=== Begin Enclosure ===

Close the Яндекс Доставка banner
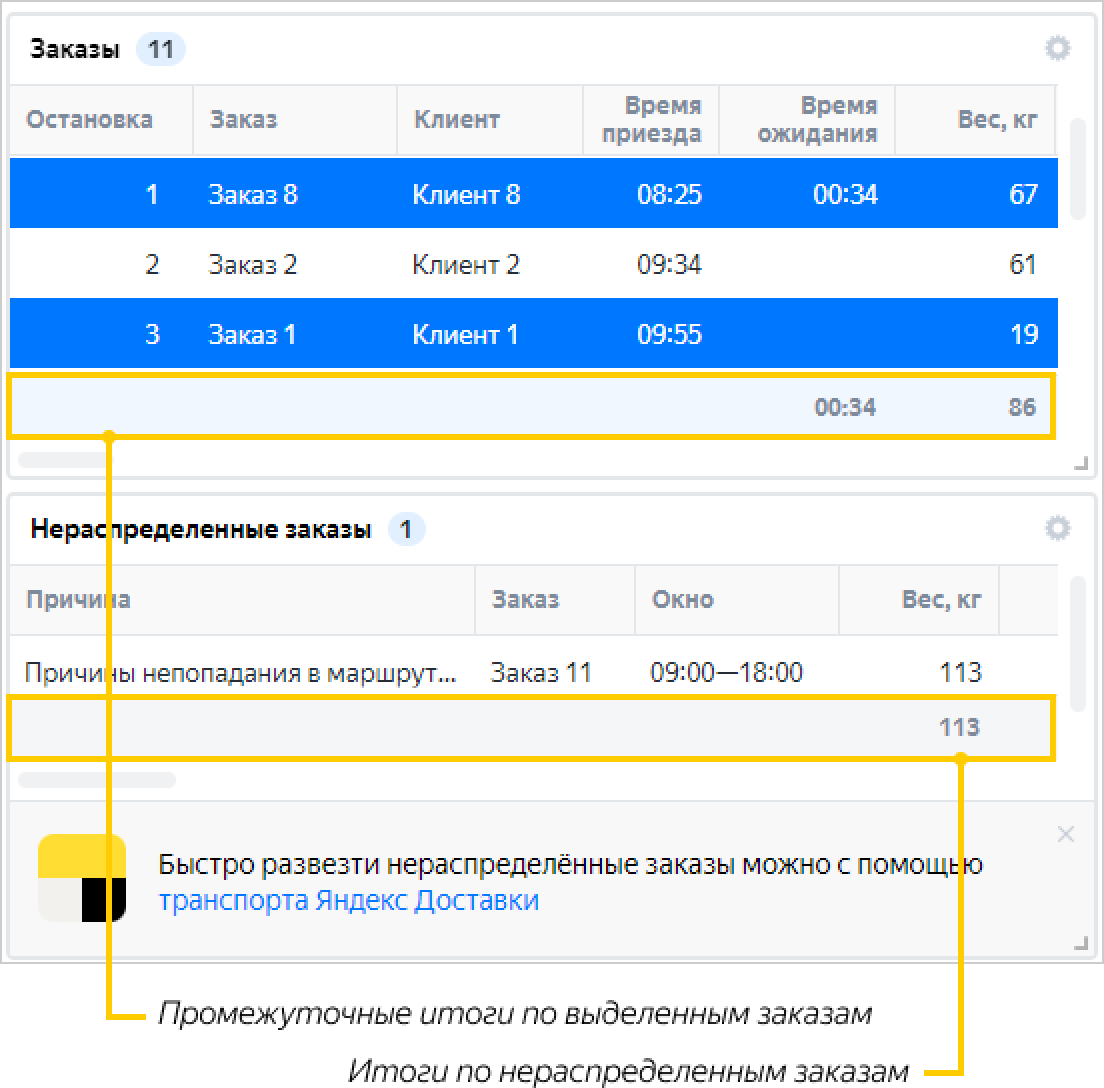 click(1066, 834)
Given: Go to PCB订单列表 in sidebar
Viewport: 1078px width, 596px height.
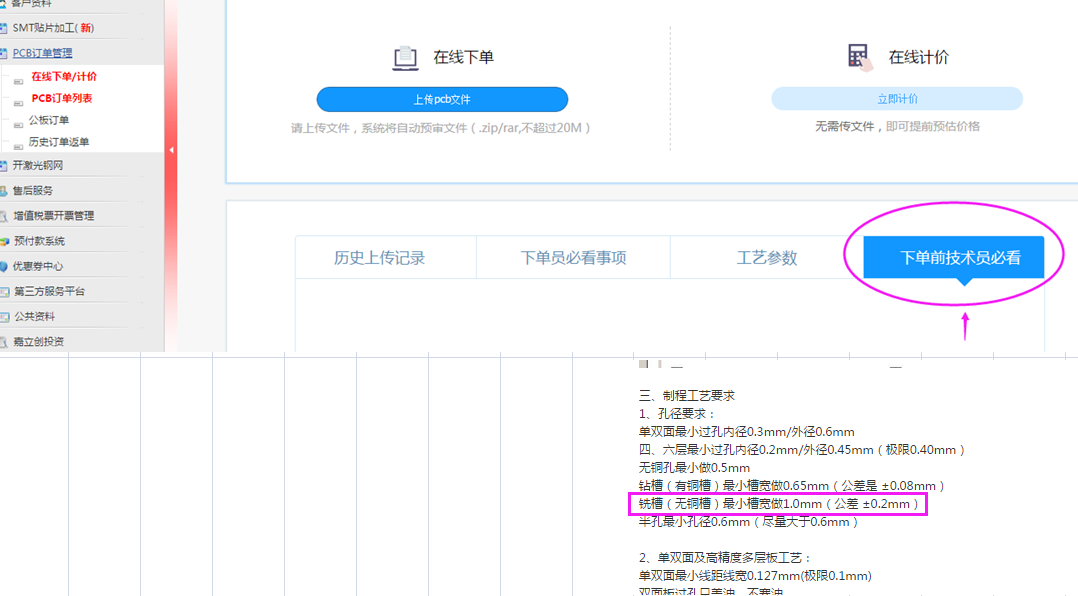Looking at the screenshot, I should pos(61,98).

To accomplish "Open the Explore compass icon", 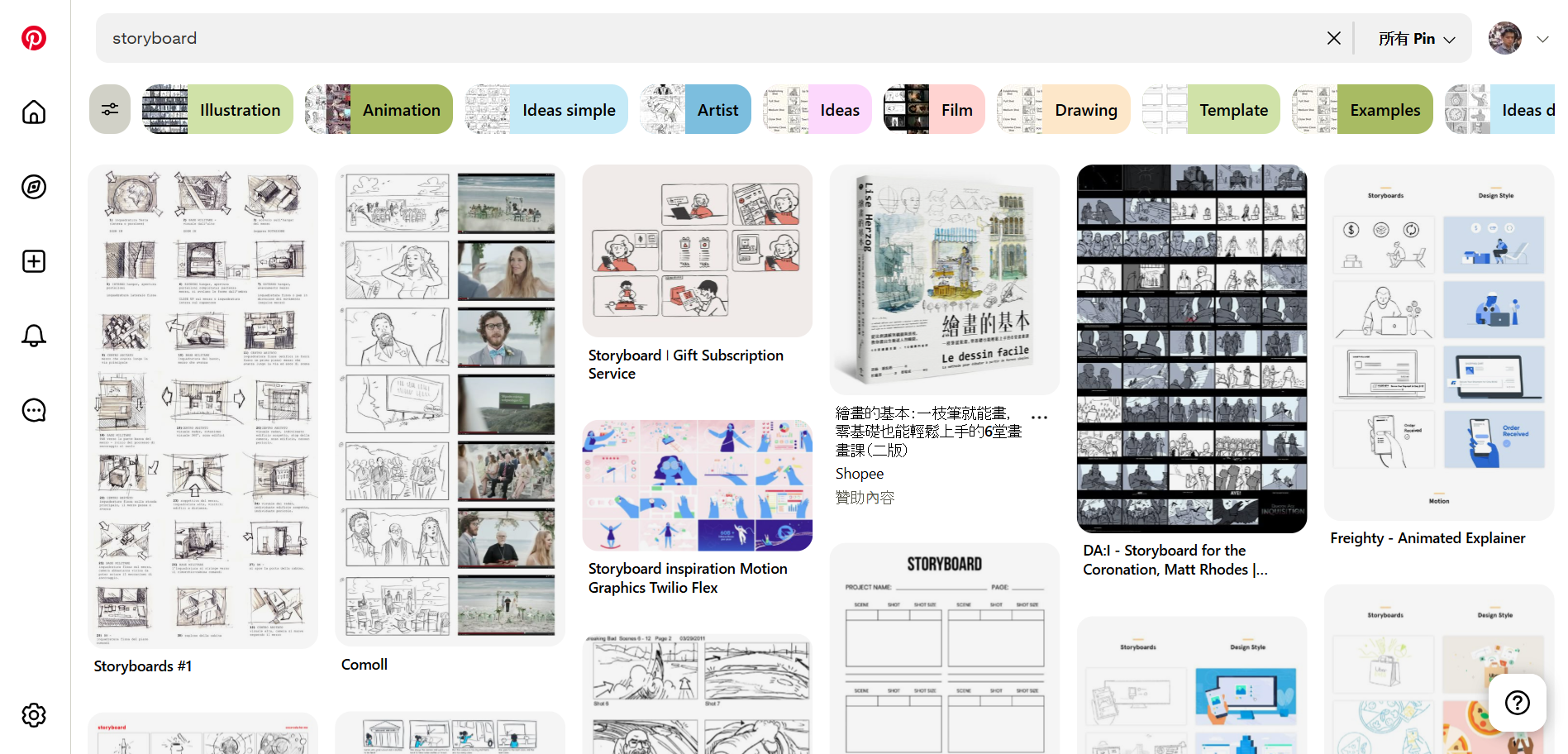I will [34, 187].
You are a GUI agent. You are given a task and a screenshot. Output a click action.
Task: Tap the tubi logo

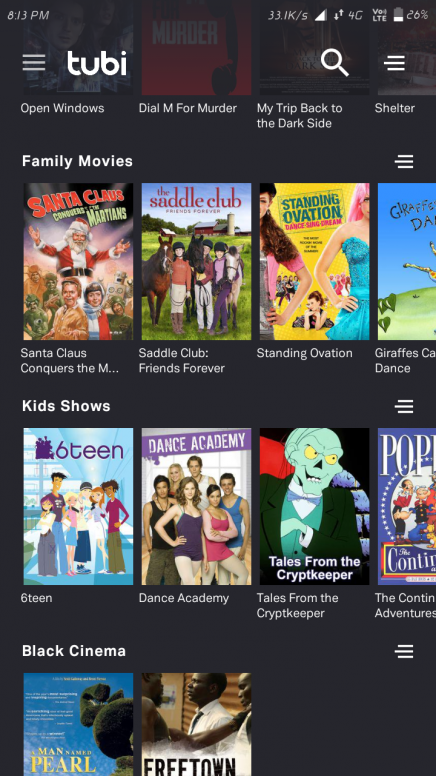point(97,63)
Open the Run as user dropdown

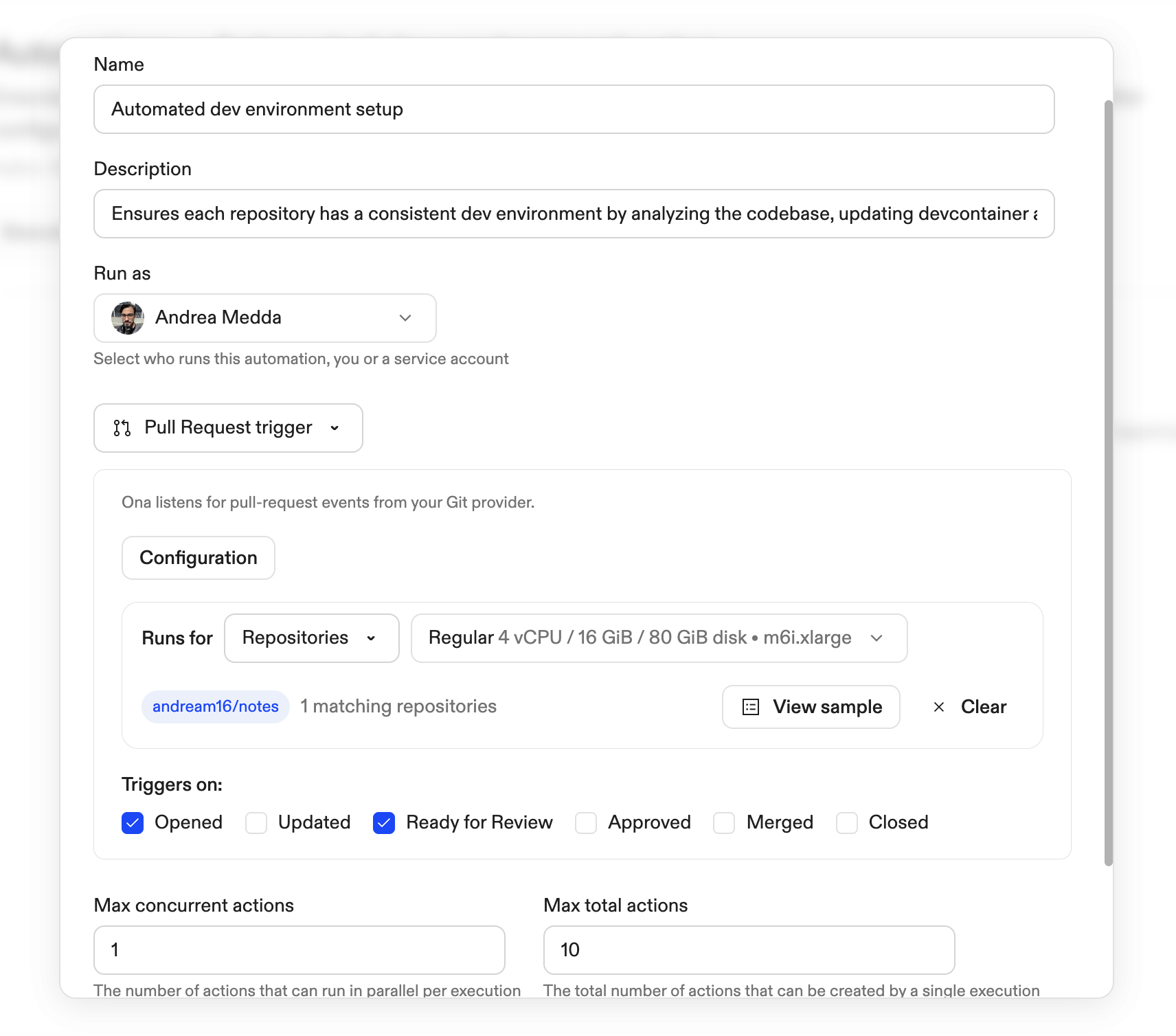point(405,318)
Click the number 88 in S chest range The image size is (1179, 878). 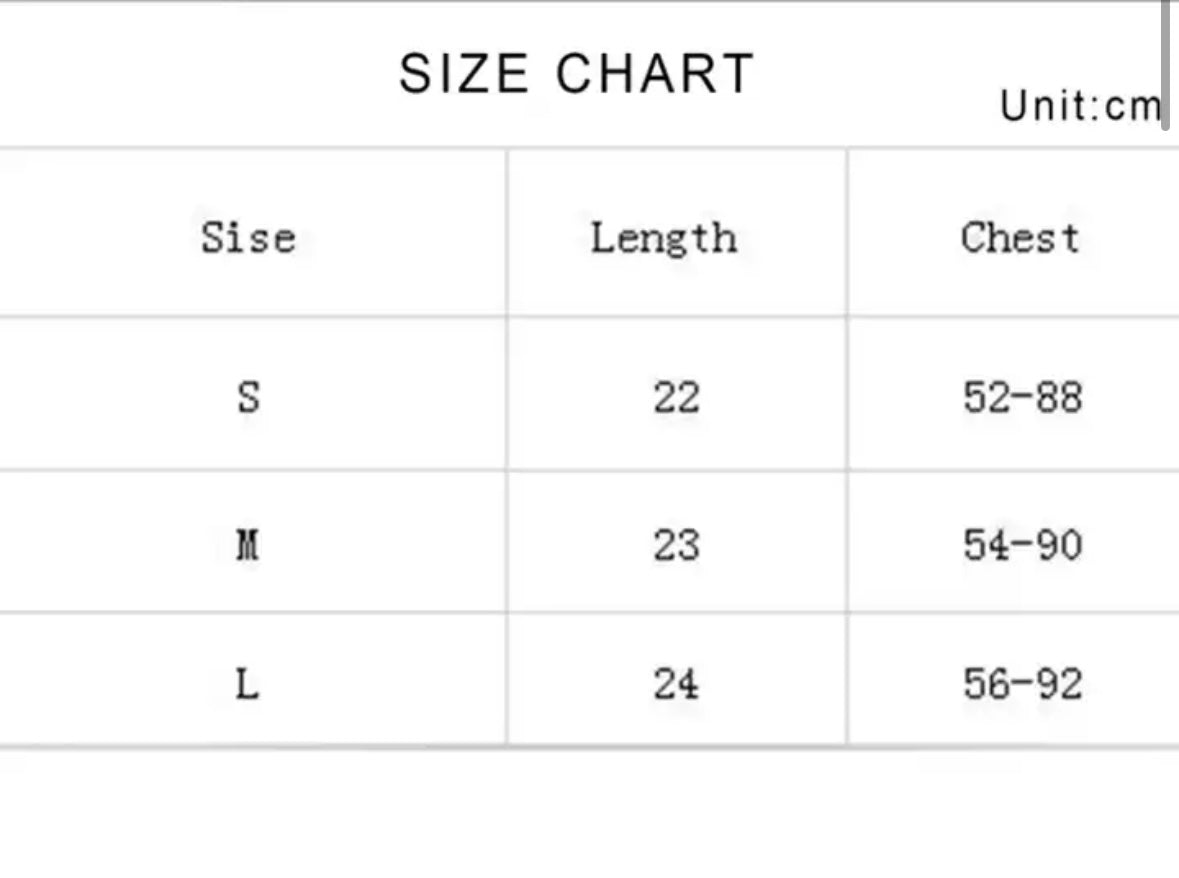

=== End Enclosure ===

Pictures do not belong in the copy. Repeat exactly each line from the one with "Task: Tap the tubi logo" through the end of the listing.

_ANSWER FOR THE TASK_
Task: Tap the tubi logo

point(97,63)
Open the Run as user dropdown

point(405,318)
Click the number 88 in S chest range The image size is (1179, 878). 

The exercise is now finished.